We expect a lot from our politicians, whether local or national.  This last few weeks they have been tested as never before, with terror attacks and the Grenfell Tower inferno, not to mention the chaos of the parliamentary election results  Not surprisingly  they have come up short of our very high expectations.

Grenfell Tower is the saddest and most tragic failure since the Aberfan disaster of 51 years ago.  Once more institutional failure despite warning.  Inertia in local and national government that went unnoticed until disaster struck.

In both the above tragedies the local communities and the rescue services emmerged with great credit.  The light of compassion burns bright, but there is hotter fire too.

There is rightful angst that this tragedy could and should have been avoided.  Anger is in the air, a whole platform of woes ascribed to this most terrible of events from mis-government, lazy councillors and indifferent council experts and even ineficient fire prevention officers. Don’t forget the greedy manufactureres of dangerous products, and the civil servantts who have shilly shallied since the Southwark fire and the consequent Coroner’s precise warnings.

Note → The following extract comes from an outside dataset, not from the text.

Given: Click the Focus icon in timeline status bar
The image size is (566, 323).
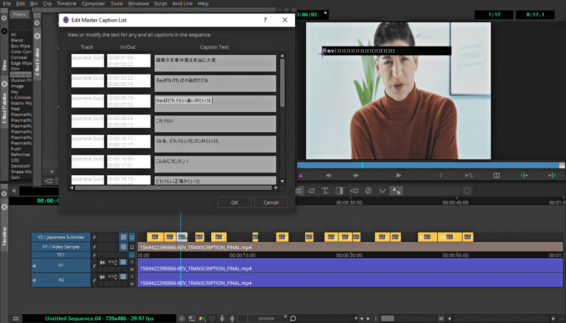Looking at the screenshot, I should [x=182, y=319].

For those of us who have an inkling of knowledge of fire resistant materials the whole episode is almost beyond belief.  They have encased a largely non-flammable concrete building with a low ignition high flame spread cladding that by any standards is irresponsible and so far from common sense as to be astonishing. The technical officer responsible for the use of these materials must have been either untrained or plain stupid.  The company that peddled the system must have been aware of the hazards following incidents already well recorded both home and abroad. Yet they all conspired to let this happen!

In the aftermath of this terrible event apert from the local community every other body of any worth has seemed paralysed.  Only Queen Elizabeth in her 92nd year seems to have caught the mood and went to her fellow Brits and figuritively speking put out her hands to embrace them.

Theresa May our Prime Minister is having the time of her life, misery apon misery, problem on problem.  Her heart must surely be close to breaking along with so many others. Sadly though, the stiff upper lip and marching on, is not the sentiment that we all want.  We want to see our leaders share our collective pain.  Put down the shield of state and weep with those who have lost so much.

Yes, do things and do them expeditiously, but touch the hands and help dry a tear too. Get homes for the bereft, get councillors for the grieving, get food to the needy – get hope and warmth into the brutally broken community.

We have failed, not just the political elite, all of us.  Let’s hold hands and swear once more that these institutional sins of ommission will never, never happen again.